Notes from "The Complete Developer" (Martin Krause)

Three ideas from the book that changed how I write Next.js apps.


I'm halfway through Krause's The Complete Developer. Three takeaways already worth writing down.

1. Render where the data lives. Server components don't need useEffect, don't need a fetch hook, don't need loading states. If your data lives in Postgres, render in a server component. Send rendered HTML over the wire. The client gets less JavaScript to parse.

I had been defaulting to "use client" everywhere because that's what I learned in plain React. Stopped doing that. My bundle dropped.

2. Validate at the trust boundary. The trust boundary is the edge of your process. Everything that crosses in (HTTP body, query string, headers, env vars at startup) gets validated once, with a schema, before it touches the rest of your code.

Krause uses Zod. I started using it on /api/contact and the next API route I wrote was 30% shorter because I didn't have to defensively check shapes everywhere.

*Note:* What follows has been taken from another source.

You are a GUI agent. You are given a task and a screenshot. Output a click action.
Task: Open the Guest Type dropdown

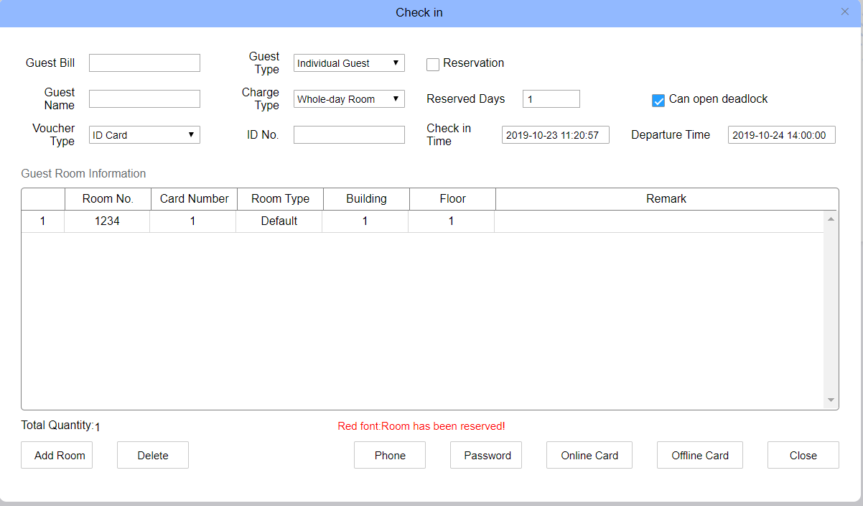[x=349, y=63]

3. Database schema is application code. Migrations live in version control. Every column has a purpose written in a comment. Foreign keys are enforced (not "we'll just be careful"). RLS policies sit next to the tables they protect.

The book treats Postgres like a first-class part of the codebase, not "the thing the API talks to." That mental shift is the most useful thing in the book so far.

Will write a longer review when I finish.